▶

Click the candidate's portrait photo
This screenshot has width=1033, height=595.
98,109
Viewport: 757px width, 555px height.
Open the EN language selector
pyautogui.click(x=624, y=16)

◀

_EXERCISE DETAILS_: Rewrite the items above, substituting "language menu" for "language selector" and leaving everything else unchanged.

_WRITTEN ANSWER_:
Click the candidate's portrait photo
This screenshot has width=1033, height=595.
98,109
Viewport: 757px width, 555px height.
Open the EN language menu
pyautogui.click(x=624, y=16)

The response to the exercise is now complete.